Schumpeter
The butterfly effect
“WE NOW understand it’s about corporate partnerships…That’s the model…and it’s killing us.” Thus did Naomi (“No Logo”) Klein, self-proclaimed champion of the anti-capitalist Occupy movement, recently castigate carbon markets, green incentives and the close ties between companies and charities that have sprung up to support them.
Ms Klein can be relied on to espouse any cause that annoys business. But on this occasion her views coincide with a broader backlash against links between companies and non-governmental organisations (NGOs). Partnerships between the two have become like off-site team-building exercises: they were once slightly exotic, but now no self-respecting firm does without them. A survey of European multinationals and British charities by C&E Advisory Services found that over a third of the firms invest £10m or more in their charitable alliances and almost two-thirds classify the partnerships as “strategic” (whatever that means).
But these are partnerships of opposites. Businesses tend to think they discharge their duty to society by obeying the law. Charities want to do the right thing. Indeed, charities like rights in general: the right to food, the right to clean water, and so on. Businesses think in terms of markets, not rights.
The gap is widening. The share of firms that told C&E they are “very confident” that their partnership with NGOs will meet its aims has fallen by nearly half over the past year. Only 40% of NGOs say partnerships have changed companies’ behaviour for the better—down ten points in a year.

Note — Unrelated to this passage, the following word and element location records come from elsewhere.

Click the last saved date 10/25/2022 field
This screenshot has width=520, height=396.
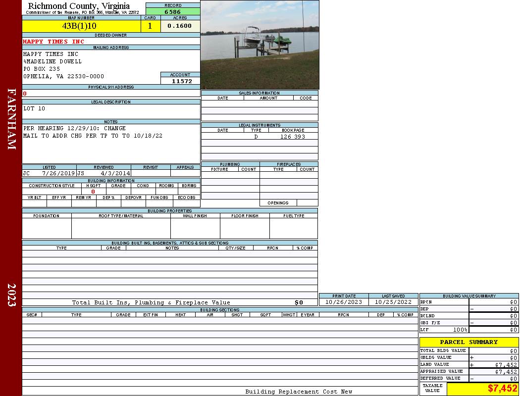point(393,302)
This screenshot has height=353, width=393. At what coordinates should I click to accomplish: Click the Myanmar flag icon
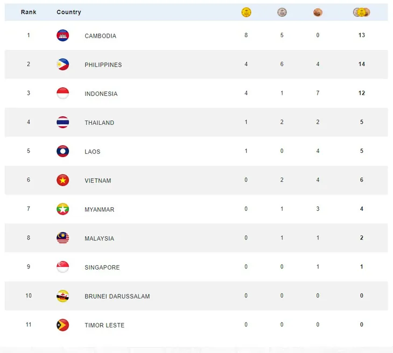pyautogui.click(x=62, y=209)
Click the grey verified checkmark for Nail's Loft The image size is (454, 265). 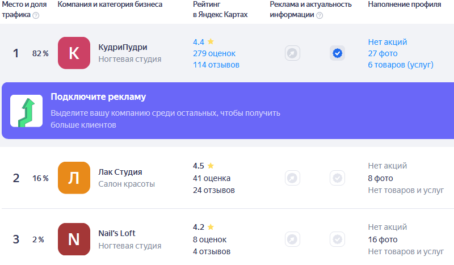[x=337, y=239]
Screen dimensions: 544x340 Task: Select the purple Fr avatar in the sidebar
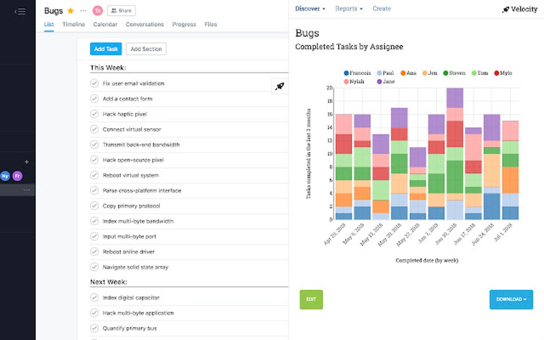(18, 176)
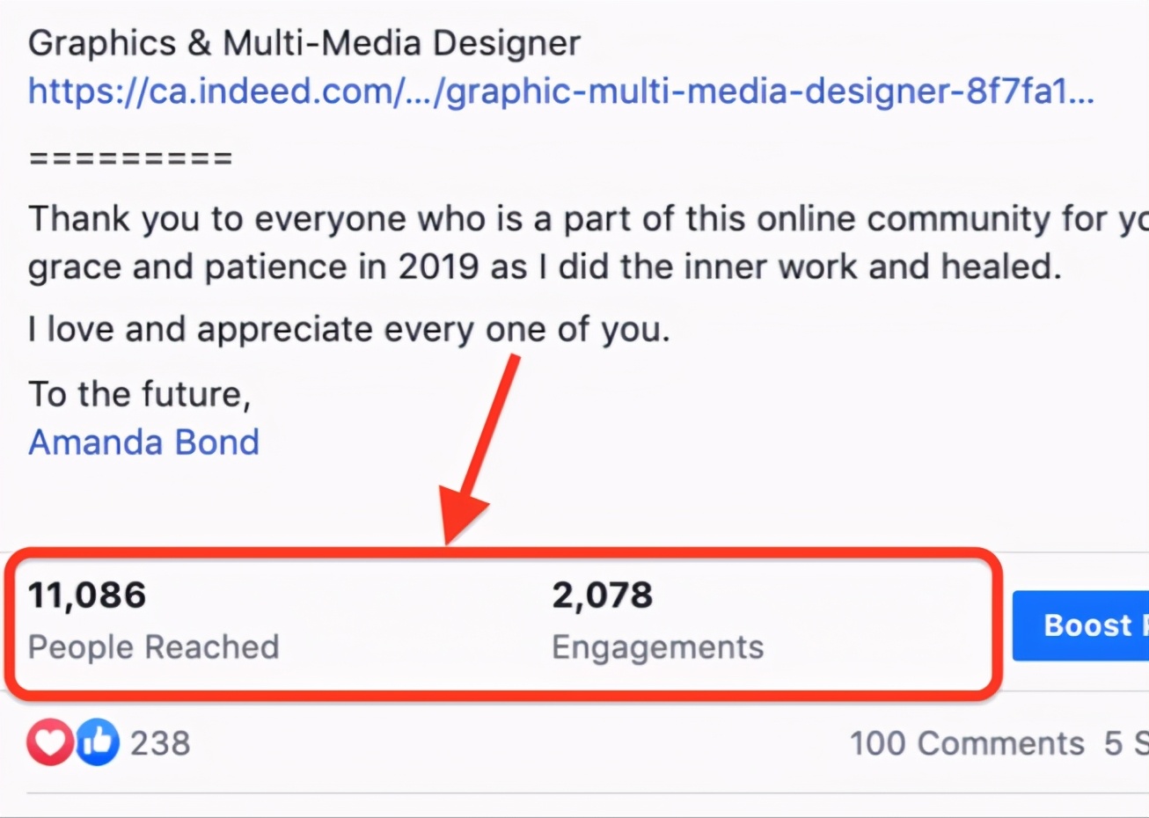Open the Amanda Bond profile link
This screenshot has height=818, width=1149.
click(143, 442)
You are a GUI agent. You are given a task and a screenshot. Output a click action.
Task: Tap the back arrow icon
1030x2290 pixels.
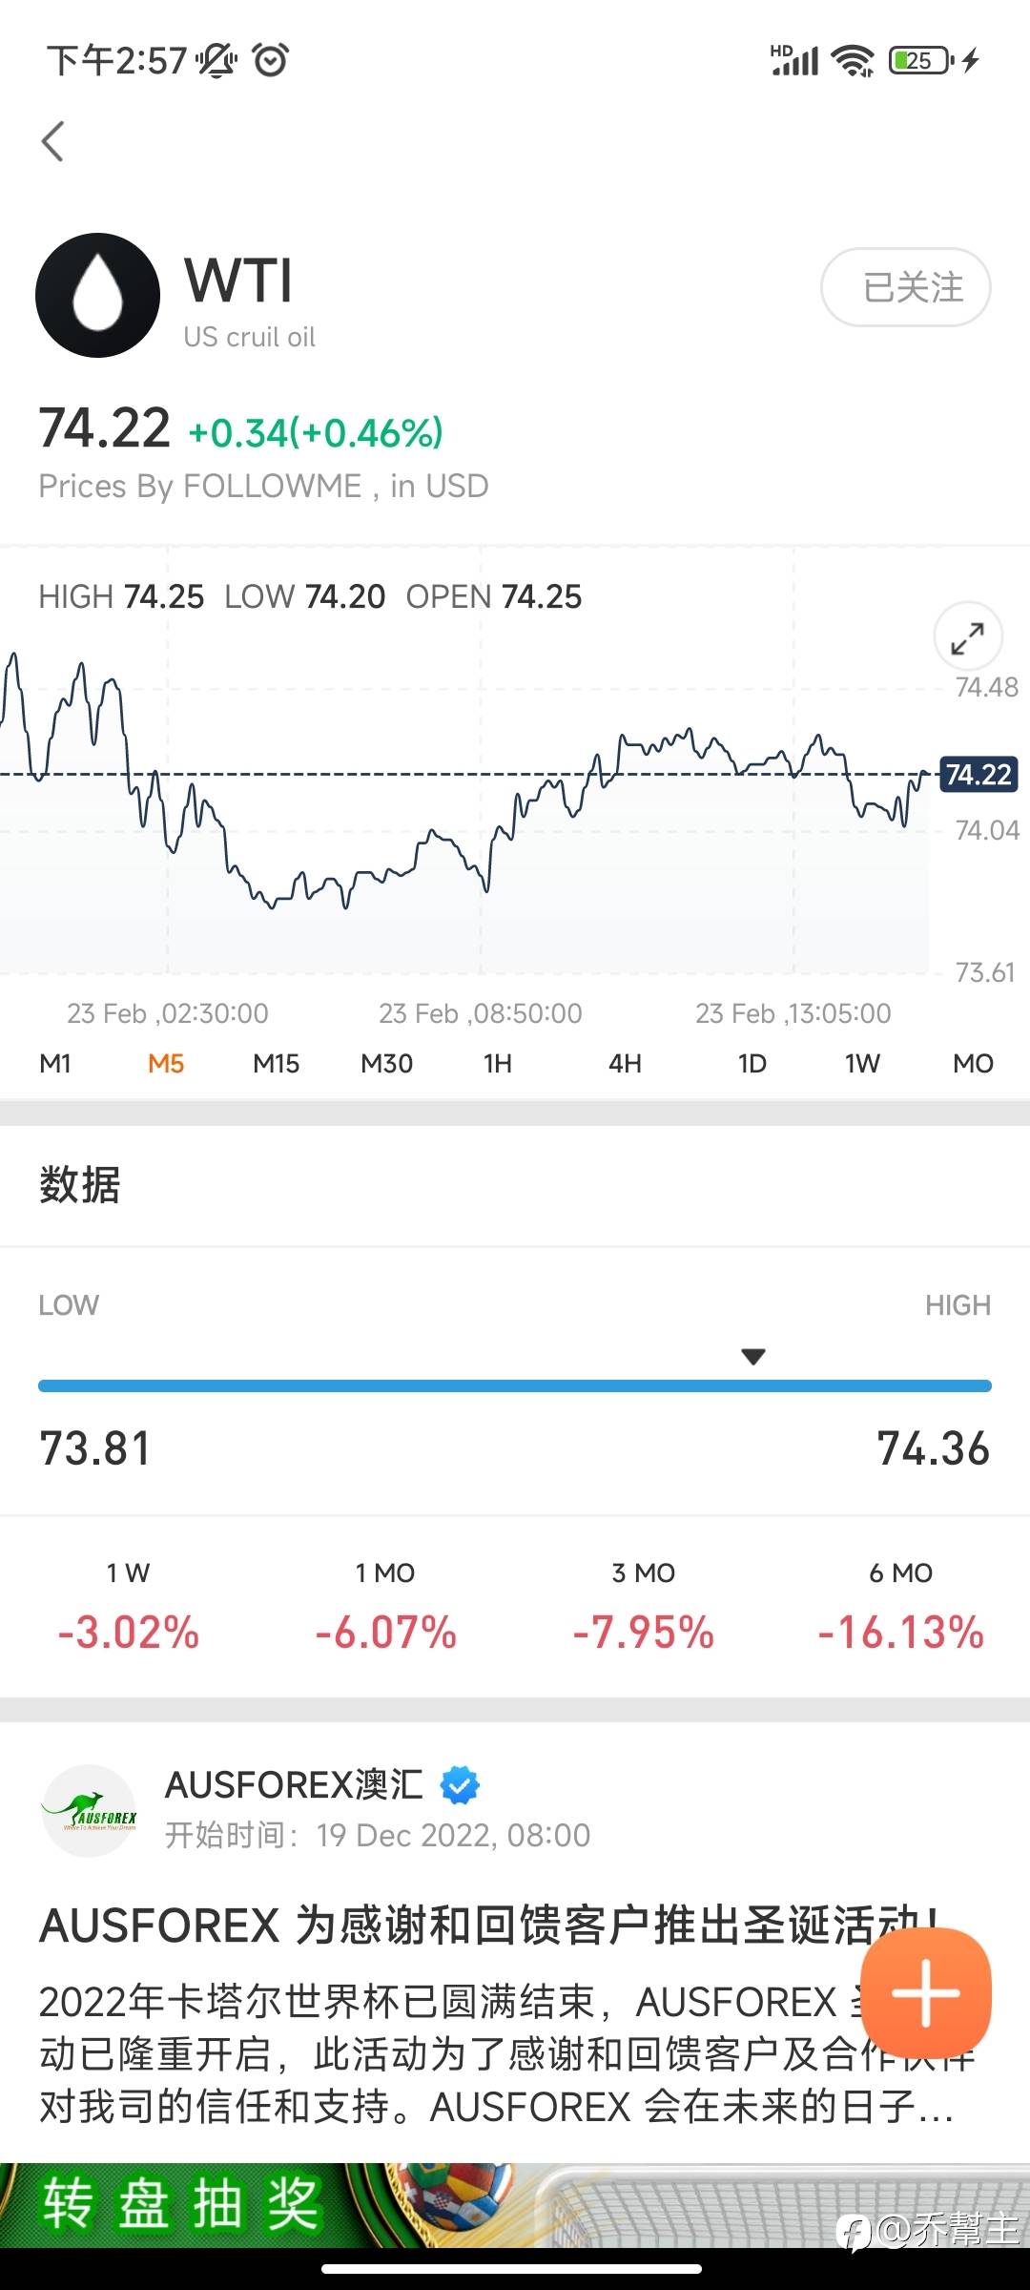pyautogui.click(x=53, y=142)
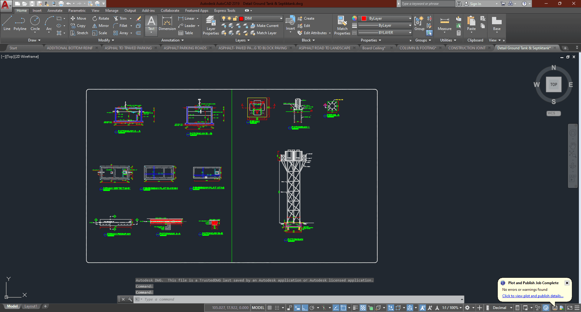Image resolution: width=581 pixels, height=312 pixels.
Task: Switch to COLUMN & FOOTING drawing tab
Action: [418, 48]
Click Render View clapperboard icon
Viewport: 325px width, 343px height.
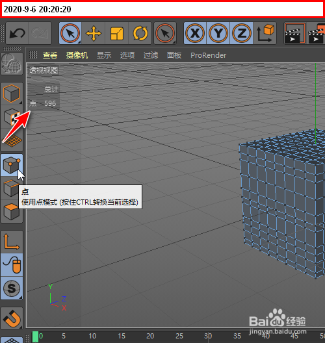point(295,34)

The recent past has dealt several hefty blows to the perceived merits of these links. Most companies sign such deals to seek “the bubble reputation”, as Shakespeare put it: to look good, whether or not the activity is worthwhile. But the millions that BP gave to American environmental NGOs did nothing to stop the company’s good name being dragged through the muck of the Gulf of Mexico. John Browne, BP’s former boss, was even on the board of one of those NGOs—for all the good it did him.
On their side, charities—which are often reluctant partners, since they risk accusations of selling out—feel burned by two occurrences in April this year. One was the failure of the carbon-trading market in Europe. NGOs such as the Environmental Defence Fund are sticking their neck out when they campaign for market mechanisms, because rival greens like Ms Klein think worldwide central planning is the only way to reduce global warming. The debacle at the world’s largest carbon-trading scheme therefore embarrassed all its backers and left responsible NGOs under attack for consorting with Mammon.
The other event was the collapse of the Rana Plaza textile building in Bangladesh. Some of the world’s best-known NGOs have put great efforts into improving the supply chains of big clothing-makers such as Benetton, El Corte Inglés, Primark and Walmart. Factories at Rana Plaza made clothes for all of them. But if the suppliers condoned such deadly working conditions, what was the point of those well-meaning efforts? For a charity, why take all the trouble? Why not just go around to Primark’s flagship store in London—as did War on Want—and shout that the company was to blame for the deaths?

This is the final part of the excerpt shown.